Clinic Business Operations (CBO) supports the clinical and education efforts within the Pre-doctoral, Postgraduate and Specialty clinical treatment areas of the School and is responsible for all patient care services billing for these clinics, as well as supporting IRB clinical study patients and maintaining CITI certification. The Postgraduate Clinics (residents) are the Specialty Clinics, which includes: Endodontics, Orthodontics, Periodontics, Prosthodontics, Pedodontics and Oral and Maxillofacial Surgery.
The Insurance Coordinator is responsible for checking patient insurance eligibility, benefits, limitations and coverage; obtaining and tracking prior authorizations and following up with insurances, patients and internal teams; documents/updates accounts regarding coverage guidelines and limitations; answers eligibility and benefit coverage inquiries; communicates with healthcare providers and insurances to ensure required standards are met and compliant; when applicable, makes recommendations for resolutions. This position’s role and responsibilities are deadline driven; requires accuracy and attention to detail.

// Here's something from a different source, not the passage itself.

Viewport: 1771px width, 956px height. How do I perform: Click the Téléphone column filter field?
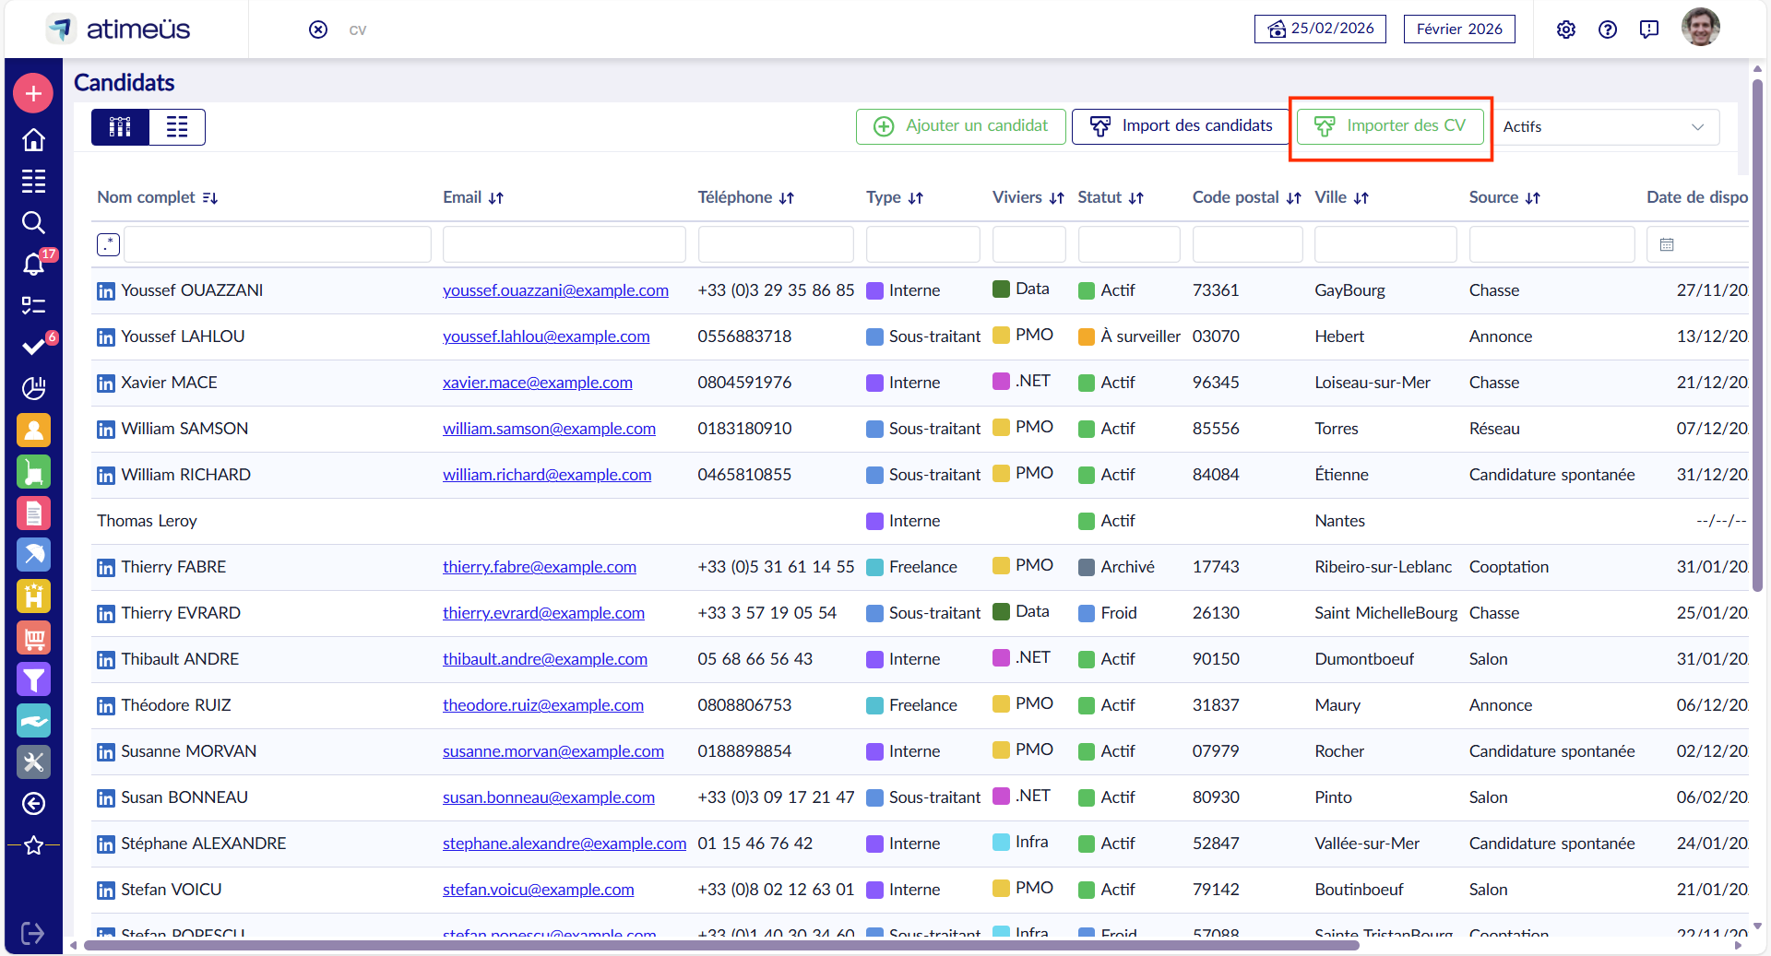pos(775,244)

The Insurance Coordinator has a direct impact on the clinic’s financial and billing outcomes success, playing an essential and key role in the Dental School’s revenue cycle management.
The Insurance Coordinator also acts as a back-up to the teams it supports, assisting with answering phone calls and billing administrative tasks.
High School degree/GED and 2 – 3 years of insurance benefits, eligibility and coverage experience.
Must be customer service focused (internal and external), with excellent communication, attention to detail, organizational and interpersonal skills.
Knowledge of dental/medical insurances, insurance processes, billing/healthcare compliance and insurance guidelines, rules, regulations and requirements.
Working knowledge of prior authorizations, insurance verification, including accurate and timely communication to internal team members and patients regarding eligibility, benefits and coverage.
Requires expert attention to detail and experience coordinating benefits.
Certified Dental Coder (CDC) applicant with 4 – 6 years of dental/medical insurance verification and/or financial coordination experience in a fast-paced dental/medical healthcare setting.
Knowledge of Medicare regulations and guidelines, as well as commercial insurance.
Expert knowledge axiUm software.
An employee in this position must complete all appropriate background checks at the time of hire, promotion, or transfer.
Equal Opportunity Employer – minority/females/veterans/disability/sexual orientation/gender identity.